--- Start of Materials provided ---
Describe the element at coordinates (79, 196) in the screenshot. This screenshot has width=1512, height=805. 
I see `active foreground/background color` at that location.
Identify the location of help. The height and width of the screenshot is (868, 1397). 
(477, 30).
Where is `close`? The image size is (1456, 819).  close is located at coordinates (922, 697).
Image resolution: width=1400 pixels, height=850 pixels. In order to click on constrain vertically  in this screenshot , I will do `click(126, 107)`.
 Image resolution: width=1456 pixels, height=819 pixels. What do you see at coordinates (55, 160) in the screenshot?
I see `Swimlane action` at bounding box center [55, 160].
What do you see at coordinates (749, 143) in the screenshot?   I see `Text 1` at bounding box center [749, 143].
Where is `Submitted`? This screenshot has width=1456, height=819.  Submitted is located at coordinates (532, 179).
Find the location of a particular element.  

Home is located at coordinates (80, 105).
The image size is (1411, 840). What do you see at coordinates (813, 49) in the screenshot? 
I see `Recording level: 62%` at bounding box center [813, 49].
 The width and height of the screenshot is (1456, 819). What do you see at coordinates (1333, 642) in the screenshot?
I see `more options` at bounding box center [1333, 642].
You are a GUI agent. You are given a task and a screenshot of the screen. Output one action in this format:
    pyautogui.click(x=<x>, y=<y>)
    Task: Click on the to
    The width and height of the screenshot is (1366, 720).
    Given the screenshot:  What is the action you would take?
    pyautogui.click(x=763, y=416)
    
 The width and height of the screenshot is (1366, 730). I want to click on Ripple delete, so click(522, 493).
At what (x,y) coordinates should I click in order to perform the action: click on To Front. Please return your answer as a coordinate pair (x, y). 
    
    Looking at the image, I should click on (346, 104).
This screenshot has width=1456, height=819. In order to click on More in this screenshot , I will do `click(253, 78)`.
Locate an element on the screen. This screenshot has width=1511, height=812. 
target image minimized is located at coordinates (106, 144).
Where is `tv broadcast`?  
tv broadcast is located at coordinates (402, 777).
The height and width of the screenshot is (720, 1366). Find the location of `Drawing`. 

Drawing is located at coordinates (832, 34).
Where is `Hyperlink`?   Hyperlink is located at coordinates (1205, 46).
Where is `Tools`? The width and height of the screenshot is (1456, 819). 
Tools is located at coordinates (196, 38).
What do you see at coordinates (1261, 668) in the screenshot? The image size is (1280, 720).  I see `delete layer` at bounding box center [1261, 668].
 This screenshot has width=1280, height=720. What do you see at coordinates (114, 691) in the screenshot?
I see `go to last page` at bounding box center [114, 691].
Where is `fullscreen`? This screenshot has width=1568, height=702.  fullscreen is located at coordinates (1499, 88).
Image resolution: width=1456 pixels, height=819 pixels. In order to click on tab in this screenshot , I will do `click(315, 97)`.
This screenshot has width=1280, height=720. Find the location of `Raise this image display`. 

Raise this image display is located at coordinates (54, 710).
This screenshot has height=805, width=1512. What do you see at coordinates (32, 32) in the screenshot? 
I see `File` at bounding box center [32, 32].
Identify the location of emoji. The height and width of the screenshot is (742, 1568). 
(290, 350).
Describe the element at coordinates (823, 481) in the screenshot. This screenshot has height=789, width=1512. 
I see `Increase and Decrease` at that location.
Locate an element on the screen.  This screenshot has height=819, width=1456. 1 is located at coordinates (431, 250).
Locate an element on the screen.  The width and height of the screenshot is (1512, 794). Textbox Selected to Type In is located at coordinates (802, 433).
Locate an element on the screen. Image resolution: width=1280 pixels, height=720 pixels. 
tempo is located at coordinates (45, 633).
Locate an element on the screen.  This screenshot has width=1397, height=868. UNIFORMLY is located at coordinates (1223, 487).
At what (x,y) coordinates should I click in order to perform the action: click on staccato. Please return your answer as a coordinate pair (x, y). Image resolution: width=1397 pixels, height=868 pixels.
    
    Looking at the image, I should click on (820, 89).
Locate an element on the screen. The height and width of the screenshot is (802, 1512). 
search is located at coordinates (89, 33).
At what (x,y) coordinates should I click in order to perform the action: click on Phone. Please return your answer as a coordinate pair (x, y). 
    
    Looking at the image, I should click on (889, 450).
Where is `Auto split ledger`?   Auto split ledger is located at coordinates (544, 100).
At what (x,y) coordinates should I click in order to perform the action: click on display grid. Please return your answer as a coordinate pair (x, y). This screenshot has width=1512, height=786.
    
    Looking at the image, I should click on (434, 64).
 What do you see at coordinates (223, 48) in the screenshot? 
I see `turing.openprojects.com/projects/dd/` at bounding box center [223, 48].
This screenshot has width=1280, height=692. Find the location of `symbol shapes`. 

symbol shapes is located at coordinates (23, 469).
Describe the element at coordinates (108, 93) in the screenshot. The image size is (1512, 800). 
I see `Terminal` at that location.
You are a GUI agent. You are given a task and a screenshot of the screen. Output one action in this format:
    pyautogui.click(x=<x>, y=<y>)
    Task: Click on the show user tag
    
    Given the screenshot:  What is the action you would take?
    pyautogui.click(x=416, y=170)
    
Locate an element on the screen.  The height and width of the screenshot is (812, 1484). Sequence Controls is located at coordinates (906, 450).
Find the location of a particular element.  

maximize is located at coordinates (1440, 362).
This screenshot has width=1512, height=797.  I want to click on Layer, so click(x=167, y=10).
--- End of Materials provided ---
* [Task prompt] Reproduce verbatim the stretch of the material above from its beginning through the line containing "coordinates (922, 697).".

* [The result]
Describe the element at coordinates (79, 196) in the screenshot. This screenshot has width=1512, height=805. 
I see `active foreground/background color` at that location.
Identify the location of help. The height and width of the screenshot is (868, 1397). 
(477, 30).
Where is `close`? The image size is (1456, 819).  close is located at coordinates (922, 697).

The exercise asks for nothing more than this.